E’ nato così il concetto di Interculturalità, termine quasi ignoto all’epoca, o comunque usato molto poco da alcuni studiosi, e diventato poi con la nascita del Corso e non solo per merito nostro uno dei termini di successo , nel linguaggio accademico, giornalistico, sociològico, etc. La parola spesso è stata usata a sproposito con scarsa cognizione di causa ,cioè senza la necessaria riflessione sul cosa significhi un confronto tra le culture che non sia limitato all’accettazione, magari rispettosa, ma passiva di una cultura appartenente ad un altro popolo. Infatti l’Interculturalità ha come principio fondante e come obiettivo non solo la conoscenza della propria cultura e di quella degli altri, ma anche la volontà di costruire una nuova mentalità dialogante e quindi un nuovo linguaggio, che non è dato né dalla sommatoria tra due culture né dall’appiattimento dell’una sull’altra.
Interculturalità vuol dire conoscere e conoscersi, per compiere insieme un percorso verso una meta, che è quella della costruzione di una nuova cultura,che metta insieme esperienze degli uni e degli altri per una società cooperante e amante della pace.
Ho sempre pensato che questo progetto, pur essendo largamente condiviso da molte persone in tutti i Paesi abbia avuto un’origine in maniera non casuale proprio a Trieste cioè in una città in cui da almeno due secoli è operante un laboratorio di esperimenti interculturali a cusa della conpresenza di popoli e di culture molto diverse tra di loro e , nonstante i conflitti , necessarie l’une alle altre. Trieste è la città in cui italiani, ebrei, greci, sloveni, croati, serbi, ungheresi, austriaci, tedeschi etc. si sono trovati a vivere gli uni accanto agli altri,ciascuno geloso delle proprie tradizioni della propria lingua della propria religione e quindi della propria cultura ed identità ma allo stesso tempo costretti a mettersi a confronto gli uni con gli altri, e quindi anche a costruire un modello interculturale per poter convivere. Senza questo modello l’unica strada possibile era quella deprecabile dell’isolazionismo e infine della lotta fraticida che così dolorosamente ha caratterizzato alcuni periodi buii,della storia locale ed europea.
Se a Trieste era stato comunque possibile realizzare in mezzo a mille difficoltà una società interculturale perché non tentare di realizzare ancor meglio per l’Italia e per l’Europa e anche per gli altri Paesi una società interculturale?

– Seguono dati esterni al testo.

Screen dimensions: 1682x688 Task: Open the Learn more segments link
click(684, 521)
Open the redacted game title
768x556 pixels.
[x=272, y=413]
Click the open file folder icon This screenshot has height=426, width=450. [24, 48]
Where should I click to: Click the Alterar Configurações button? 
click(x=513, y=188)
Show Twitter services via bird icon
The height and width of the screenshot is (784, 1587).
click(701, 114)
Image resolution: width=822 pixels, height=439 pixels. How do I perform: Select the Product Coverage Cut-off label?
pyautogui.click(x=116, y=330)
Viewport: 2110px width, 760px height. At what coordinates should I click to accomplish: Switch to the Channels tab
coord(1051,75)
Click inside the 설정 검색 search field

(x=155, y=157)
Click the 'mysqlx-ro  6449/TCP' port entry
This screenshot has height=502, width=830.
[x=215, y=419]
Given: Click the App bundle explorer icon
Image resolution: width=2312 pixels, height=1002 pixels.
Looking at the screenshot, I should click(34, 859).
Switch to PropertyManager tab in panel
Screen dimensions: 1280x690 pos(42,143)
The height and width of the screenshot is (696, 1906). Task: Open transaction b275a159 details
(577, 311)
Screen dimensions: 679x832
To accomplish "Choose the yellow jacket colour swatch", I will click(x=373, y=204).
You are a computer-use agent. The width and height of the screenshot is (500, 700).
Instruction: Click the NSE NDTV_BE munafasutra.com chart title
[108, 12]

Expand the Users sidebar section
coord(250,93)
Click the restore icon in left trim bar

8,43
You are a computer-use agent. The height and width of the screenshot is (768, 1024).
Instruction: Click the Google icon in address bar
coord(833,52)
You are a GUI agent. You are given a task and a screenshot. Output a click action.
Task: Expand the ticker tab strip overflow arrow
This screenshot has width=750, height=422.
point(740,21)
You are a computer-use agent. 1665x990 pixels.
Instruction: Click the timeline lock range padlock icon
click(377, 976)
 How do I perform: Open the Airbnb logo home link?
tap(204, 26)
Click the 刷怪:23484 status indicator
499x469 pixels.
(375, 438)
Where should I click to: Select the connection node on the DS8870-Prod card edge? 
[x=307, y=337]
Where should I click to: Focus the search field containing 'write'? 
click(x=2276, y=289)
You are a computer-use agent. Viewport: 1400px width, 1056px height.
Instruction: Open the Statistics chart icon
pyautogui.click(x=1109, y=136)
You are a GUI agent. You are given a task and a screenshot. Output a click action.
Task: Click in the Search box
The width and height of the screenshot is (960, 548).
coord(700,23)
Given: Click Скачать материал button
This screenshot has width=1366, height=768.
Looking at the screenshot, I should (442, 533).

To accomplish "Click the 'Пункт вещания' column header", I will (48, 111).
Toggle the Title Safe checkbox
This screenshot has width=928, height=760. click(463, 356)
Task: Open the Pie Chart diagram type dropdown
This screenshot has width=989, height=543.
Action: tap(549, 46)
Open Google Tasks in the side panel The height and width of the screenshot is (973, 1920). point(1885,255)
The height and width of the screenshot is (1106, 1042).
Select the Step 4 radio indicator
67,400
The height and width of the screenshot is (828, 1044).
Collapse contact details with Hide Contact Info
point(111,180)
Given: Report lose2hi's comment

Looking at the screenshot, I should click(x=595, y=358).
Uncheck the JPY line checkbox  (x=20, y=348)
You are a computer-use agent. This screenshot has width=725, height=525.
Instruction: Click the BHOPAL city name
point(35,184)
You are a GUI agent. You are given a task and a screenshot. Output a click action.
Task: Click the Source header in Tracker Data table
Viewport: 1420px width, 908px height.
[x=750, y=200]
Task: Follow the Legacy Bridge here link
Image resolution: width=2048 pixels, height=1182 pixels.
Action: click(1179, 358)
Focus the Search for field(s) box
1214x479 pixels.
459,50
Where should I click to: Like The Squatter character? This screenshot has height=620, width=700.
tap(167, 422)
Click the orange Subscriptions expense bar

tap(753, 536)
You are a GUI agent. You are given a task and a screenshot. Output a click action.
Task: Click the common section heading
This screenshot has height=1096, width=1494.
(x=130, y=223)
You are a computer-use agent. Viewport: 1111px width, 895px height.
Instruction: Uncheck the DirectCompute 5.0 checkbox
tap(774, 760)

A favorire tale progetto è stata anche a questo punto la Comunità Europea la quale già alla fine degli anni ottanta aveva invitato tutti i Paesi membri a istituire nelle loro università dei Corsi di Laurea, atti a formare personale specializzato per favorire l’accoglienza e l’integrazione degli immigrati. Si trattava quindi di preparare funzionari per gli Enti pubblici,insegnanti,operatori culturali in grado di facilitare l’inserimento di nuovi soggetti, provenienti dai cosiddetti Paesi extra comunitari all’interno dell’Europa.Alcuni Paesi risposero all’appello, ciascuno a modo suo , in base ai propri orientamenti tradizionali nel settore universitario .La Francia lesse l’invito soprattutto in una chiave antropologica, con particolare riferimento al confronto storicamente collaudato dei suoi rapporti con i Paesi arabi. La Germania prese in esame gli stessi rapporti in un ottica prevalentemente linguistica e filosofica.L’Inghilterra , fedele al suo pragmatismo fece dei corsi , che oggi potremmo definire di Laurea breve, per adetti al settore immigrazione utilizzabili soprattutto dagli Enti statali, ma anche privati.